Chadron experienced an economic and population boom after its founding in 1885. Many western Nebraskans predicted that it would grow to rival Omaha in size.

Though it never became a large city, Chadron was a county seat and college town with 4,600 residents by 1930. Over the next several years, bank crises, national economic depression, and environmental calamity descended on Dawes County. Michael Sandstrom details the local response to these hardships in “Travails of the ‘Magic City’: The Great Depression in Dawes County” in Nebraska History Magazine’s Fall 2021 issue.

Bank closures were a big problem in the early years of the Depression. With only two banks in town, Chadron residents were alarmed when one of them closed suddenly in 1929. Depositors did not know if they would ever get their money back.

(Pictured Left: “Chadron Chronicle, Nov. 28”)

After a meeting that December, the Bank Depositors Committee placed the bank in the hands of a receiver who distributed the remaining assets proportionally to the depositors. Most deposits were eventually repaid, but this and other bank failures across the country harmed public confidence in the banking system.
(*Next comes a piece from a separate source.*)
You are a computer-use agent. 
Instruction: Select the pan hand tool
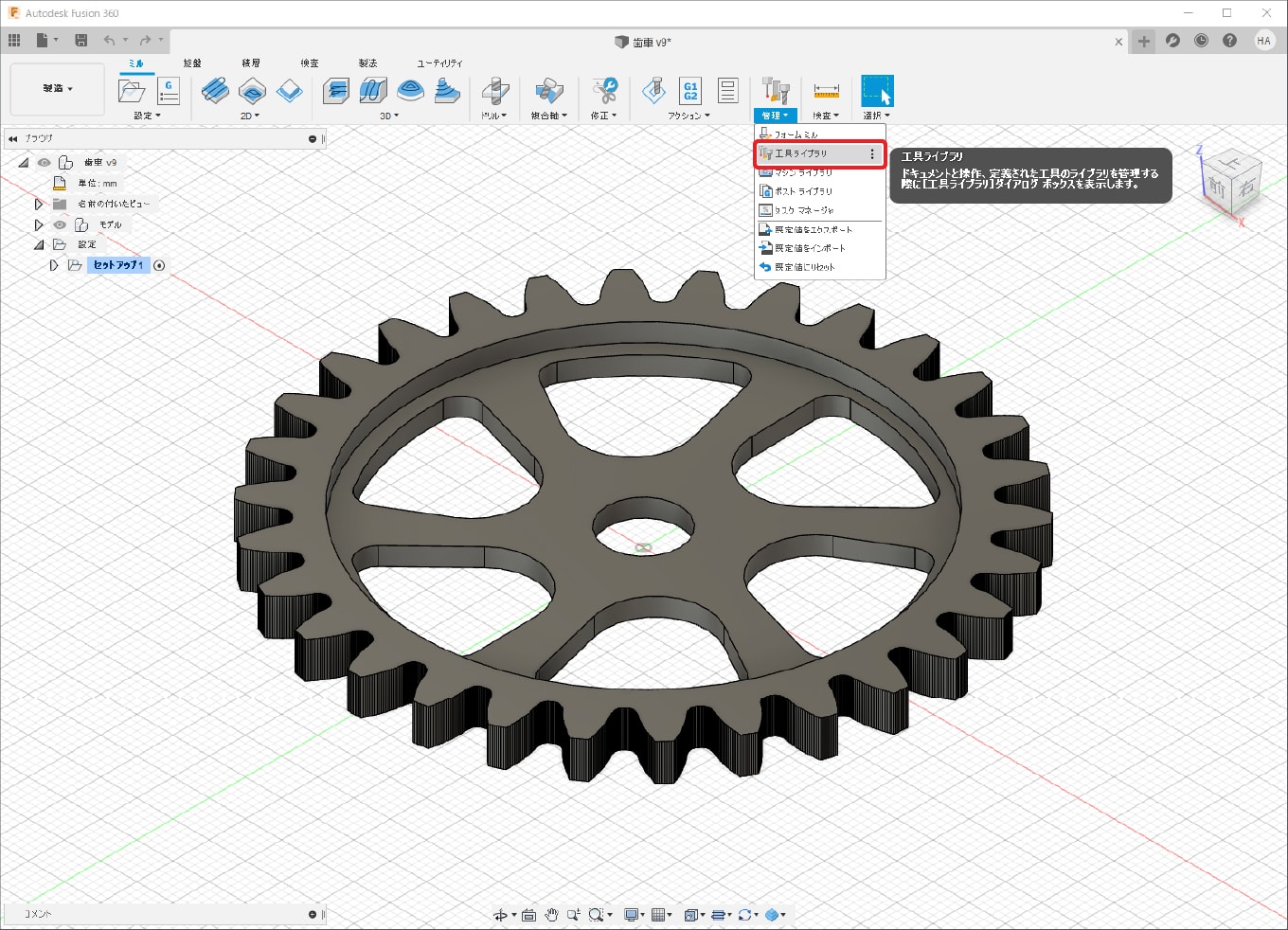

Residents wondered if the city’s remaining bank, the First National Bank of Chadron, would survive. First National was determined to demonstrate its stability, releasing quarterly reports of its financial condition and launching an aggressive advertising campaign to sway opinions. Two months later, First National reported a record increase in deposits.

Meanwhile, the county’s farmers faced severe drought and dust storms. What rain that fell often came in severe downpours that caused flash flooding.

(“Grasshoppers in Cheyenne County, Nebraska, Soil Conservation Service photo.” RG2570-17-14)

And if the weather didn’t destroy crops, insects consumed them. Newspapers extensively covered hordes of grasshoppers invading fields. Early articles suggested farmers scatter poison; by the late 1930s, local newspapers regularly reported news of hatchings and where to find government-provided poison.

From 1929 to 1932, Dawes County Farmers lost a little under $4 million in grain and livestock—roughly the equivalent value of $60 million in 2020.

(“‘Cut-over land abandoned by homesteaders’ in Dawes County. Photo by Arthur Rothstein for the US Farm Security Administration, May 1936.” Library of Congress Prints & Photographs Division)

As the economy took a hit, the community did what they could. The local teacher’s college (today’s Chadron State College) was a big contributor to the area financially. With that in mind, the college built additional dormitories to boost enrollment and in turn help the local economy.

But foreclosures, business failures, and unemployment rates continued to climb in the early 1930s.

An official unemployment rate is not available, but the number of unemployed workers equaled 10 percent of Chadron’s 1930 population—including children and elderly people who would be working anyway. The unemployment rate must have been much higher than 10 percent.

Residents requested additional civic relief charity, and community fundraisers for the unemployed and dispossessed became more frequent.

As residents supported Chadron’s relief associations, they also contributed resources to other areas in need by delivering train cars full of wheat and other goods to southern Great Plains areas.

Chadron eventually needed assistance of its own, and on April 22, 1932, a local paper announced the arrival of the first train car from the American Red Cross.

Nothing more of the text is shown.